Here is a short list:
- way too many "#if 0"
- The error reporting function get two new arguments, which are used
in only one instance. Moreover, when they are used (and this is in the
openib BTL) they are returning something the openib BTL is not
supposed to know ... another endpoint not necessarily related to
openib. I wonder why one expects the openIB BTL to move descriptors/
fragments from one module to another? There are two problems with
this: first it only works when there are multiple openib BTLs, i.e. no
failover over another BTL; second, if there was another openib
endpoint ... the openib component is already supposed to know about
it, there is no reason to get it back from the PML.

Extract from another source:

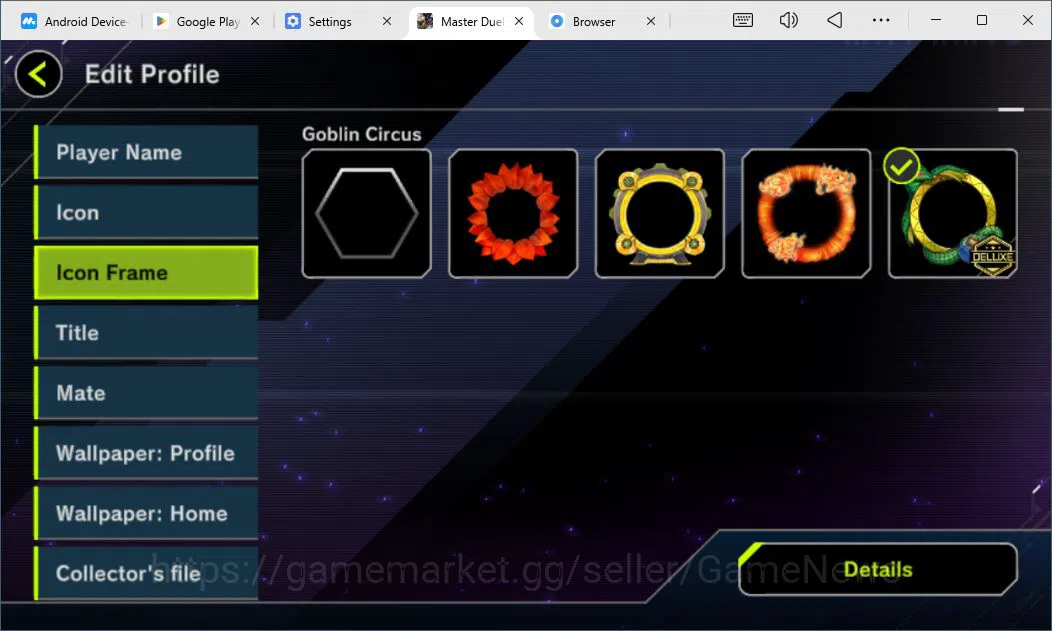
Task: Close the Browser tab
Action: pyautogui.click(x=650, y=21)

- opal_output_verbose on the critical path in several places.
- a new mca_bml_base_output barely used, and only in the critical path.
- the new field btl_ifname in the BTL module is mostly used in the
openib BTL. There is an exception, in some of the opal_output_verbose
on the critical path I was talking previously.
- ompi_proc_all return a copy of the whole list of known processes.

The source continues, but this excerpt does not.